**Task details:**
The answer must be an exact copy of the lines from the one with "This screenshot has width=617, height=388." through the final line below, with no pictures and nothing else.

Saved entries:
++++++++

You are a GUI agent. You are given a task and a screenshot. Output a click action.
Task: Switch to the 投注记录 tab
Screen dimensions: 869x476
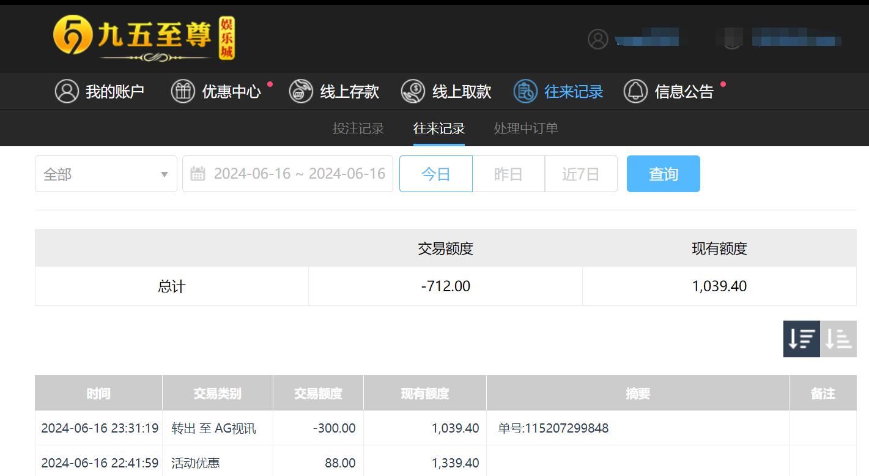(358, 128)
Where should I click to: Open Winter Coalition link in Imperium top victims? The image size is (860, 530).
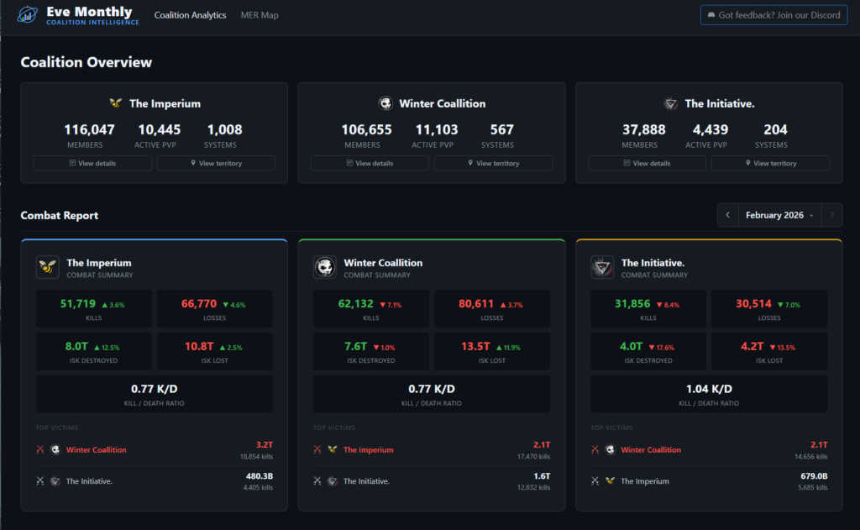96,449
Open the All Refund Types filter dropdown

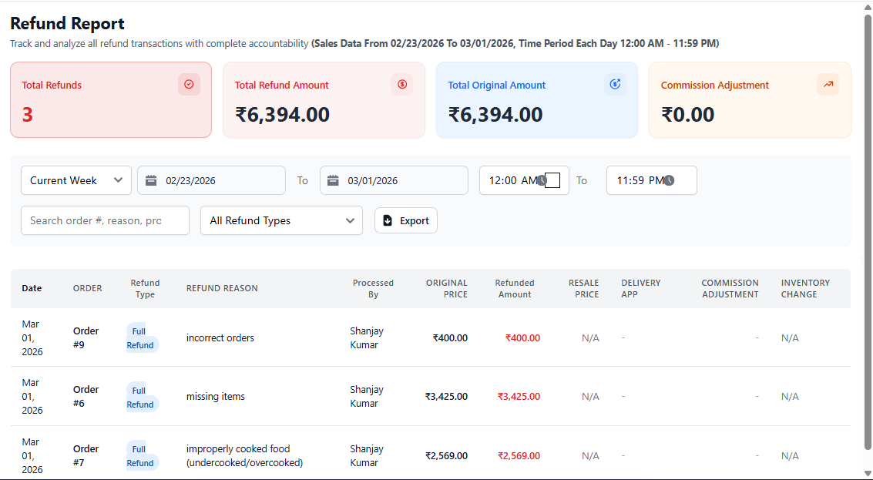coord(281,220)
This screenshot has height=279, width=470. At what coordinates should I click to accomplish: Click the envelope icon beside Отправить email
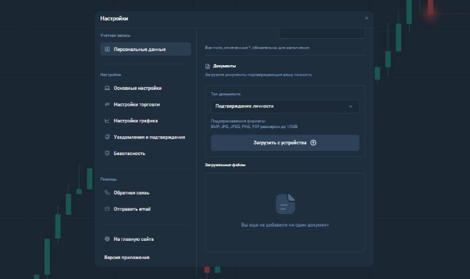[x=107, y=209]
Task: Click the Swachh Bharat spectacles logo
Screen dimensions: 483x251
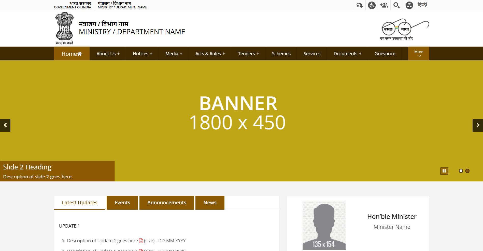Action: (x=405, y=29)
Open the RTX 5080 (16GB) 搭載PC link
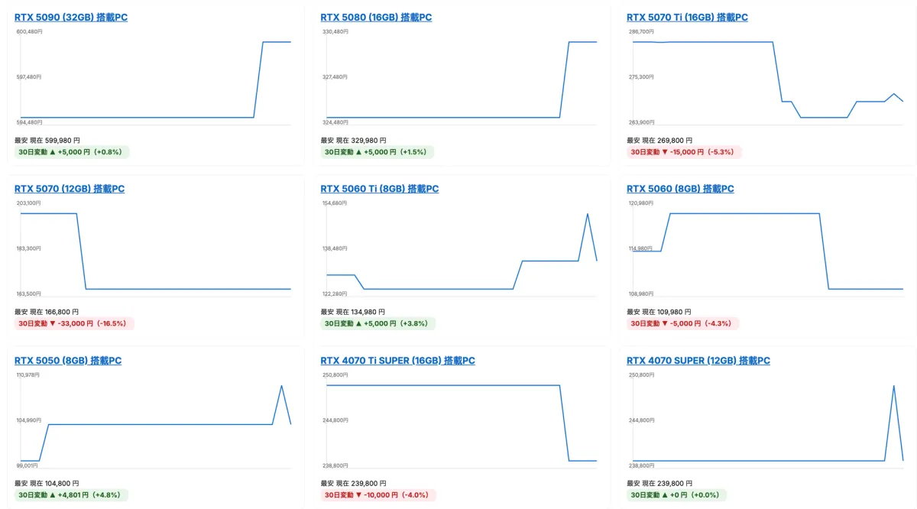 (376, 17)
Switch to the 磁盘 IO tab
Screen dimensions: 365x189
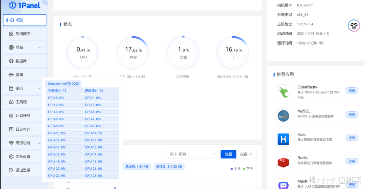pyautogui.click(x=246, y=154)
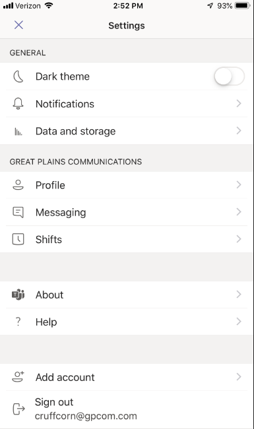This screenshot has width=254, height=429.
Task: Toggle the Dark theme switch on
Action: (229, 76)
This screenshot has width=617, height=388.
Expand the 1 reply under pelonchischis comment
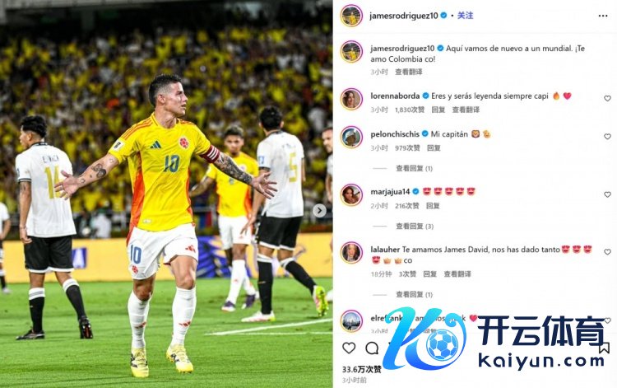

++++++++

**Written response:**
This screenshot has width=617, height=388.
Expand the 1 reply under pelonchischis comment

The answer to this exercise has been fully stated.